We tour nonstop, and when we have breaks, I have to cram in the solo shit, and these drum tours that I do, and so it’s nonstop, for sure. But it’s been really good to just really take my time with no deadlines to work on writing music right now. Everybody I’ve been working with is an inspiration, everybody’s been in such a good place musically. We love that there’s no deadlines. Even when most bands make records, it’s like, from X to Y updates to do this, we have shows, we have to go on tour, we have that stress of the schedule. Right now to just be creative and when it’s done, it’s done, and let’s take our time and get it right is such a great feeling.

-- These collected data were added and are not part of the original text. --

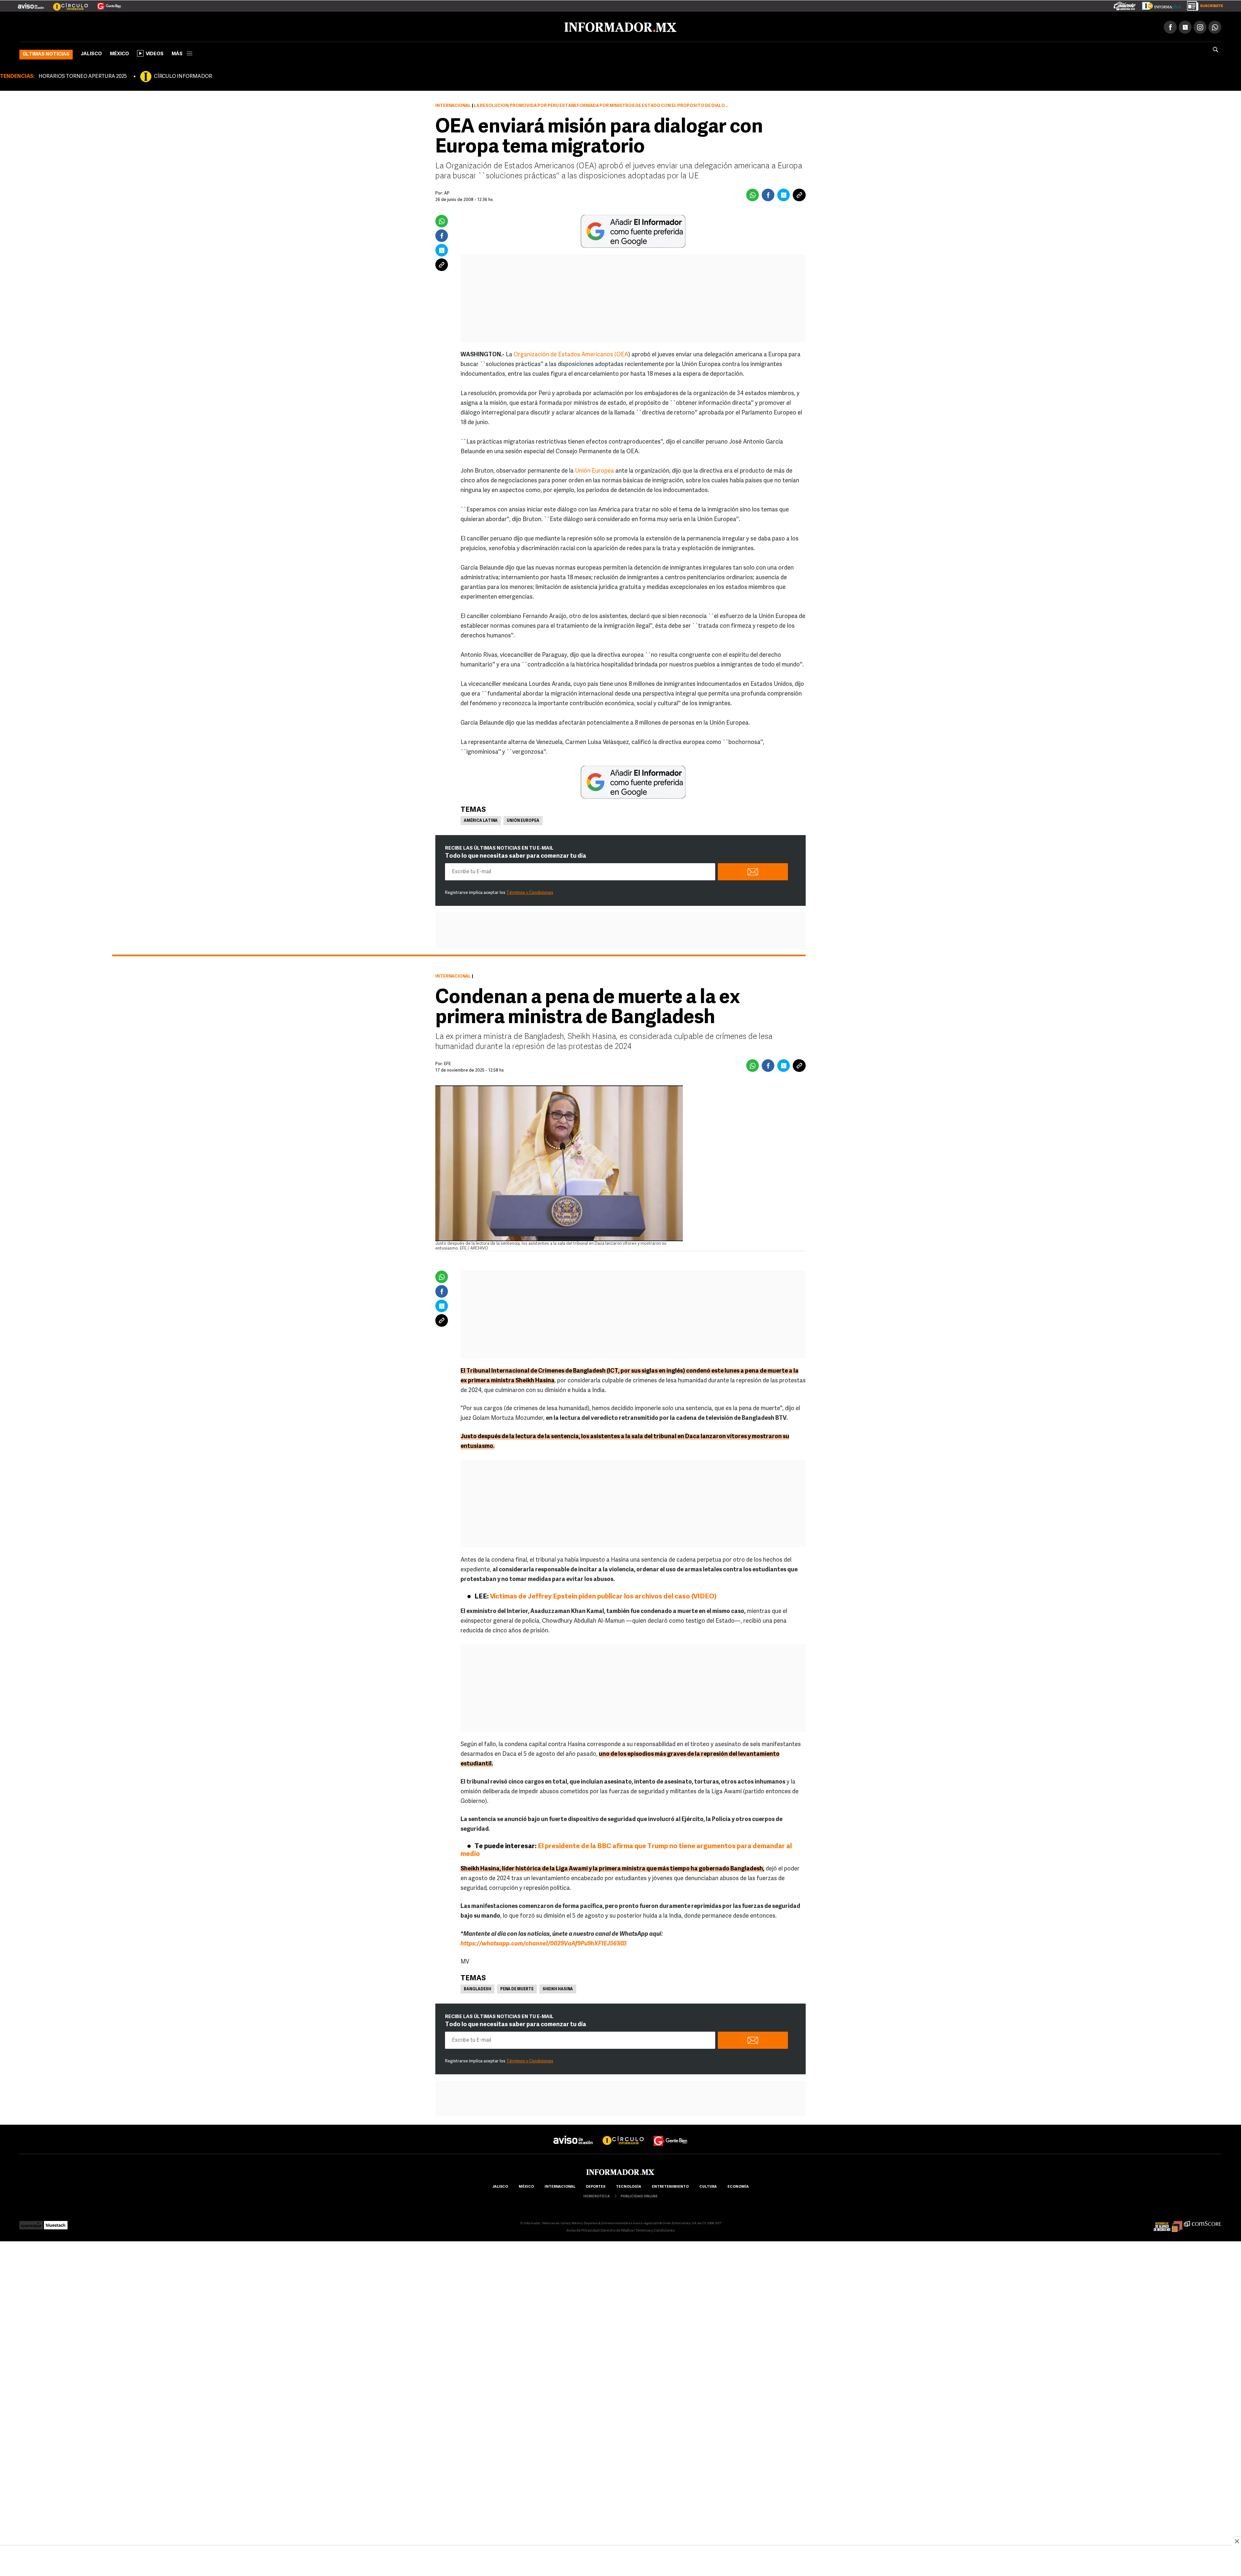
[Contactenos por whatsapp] (1214, 25)
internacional (560, 2185)
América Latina (481, 820)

Because of COVID, too, I actually got to put my live show together, because now you see everything streaming, now they’re charging to view it. I was booked to play Kevin Lymen’s mental health festival, and it was gonna be downtown. COVID hit, no concerts, so they said we still have to do it, we’re streaming. So I was like, okay, I have to do this from home, I’m a drummer, I don’t have an acoustic guitar to sit and play on my couch, I have to make sure this is right. I literally called a production friend of mine and be like, how the hell do we do this. I wanna give them something rad, I wanna give the viewers something rad, how do we make this thing look like an arena show? And he was like, “dude, let’s just go into my buddy’s warehouse and bring some production gear, let’s clear a wall, let’s build up an arena rock show in there.” It really helped me and my team build my live show, now we know what it looks like, feels like, it helped me put this together.

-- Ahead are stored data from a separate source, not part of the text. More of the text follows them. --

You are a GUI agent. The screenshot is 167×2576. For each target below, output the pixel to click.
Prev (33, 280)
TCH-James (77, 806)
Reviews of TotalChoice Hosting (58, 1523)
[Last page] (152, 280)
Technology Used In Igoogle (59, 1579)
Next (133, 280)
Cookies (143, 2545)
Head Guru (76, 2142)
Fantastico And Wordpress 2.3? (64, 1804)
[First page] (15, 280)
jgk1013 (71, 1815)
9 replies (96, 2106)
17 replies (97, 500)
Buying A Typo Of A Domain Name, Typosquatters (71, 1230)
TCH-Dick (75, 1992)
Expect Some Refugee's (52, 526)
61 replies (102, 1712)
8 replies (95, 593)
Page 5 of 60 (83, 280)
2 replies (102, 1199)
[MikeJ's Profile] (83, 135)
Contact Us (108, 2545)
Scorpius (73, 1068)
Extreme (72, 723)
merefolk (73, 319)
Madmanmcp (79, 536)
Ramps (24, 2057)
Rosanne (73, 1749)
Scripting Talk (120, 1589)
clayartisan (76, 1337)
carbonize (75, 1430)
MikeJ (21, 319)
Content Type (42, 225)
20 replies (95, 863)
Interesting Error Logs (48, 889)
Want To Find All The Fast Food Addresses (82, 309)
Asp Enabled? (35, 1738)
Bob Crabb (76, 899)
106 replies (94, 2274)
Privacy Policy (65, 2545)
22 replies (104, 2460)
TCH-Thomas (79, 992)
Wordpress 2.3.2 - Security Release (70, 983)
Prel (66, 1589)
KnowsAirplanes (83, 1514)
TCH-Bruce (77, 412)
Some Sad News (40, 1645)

I’m actually going to be doing another big livestreaming event for my EP release next month, and now we’re like, okay we’ve done this, how do we top it? We’ve got the festival show built for next year. It helped me build it creatively, and I’m so glad about that, and because of COVID, we can’t have all of these people in the room, and we had my team on computers doing this shit from other places. It’s crazy. It’s been fun to geek out and learn all of this technology. I’d be in Europe right now, touring, festivals, I miss it and I need that in my life. I had to channel it with different training and working out and practicing, I’d go insane. I’ve been doing it since I was 2. It’s a big release that I have to have, so I’ve just kind of had to come up with other ways so I don’t go insane. When it’s been your life for your whole life, it’s insane to take out.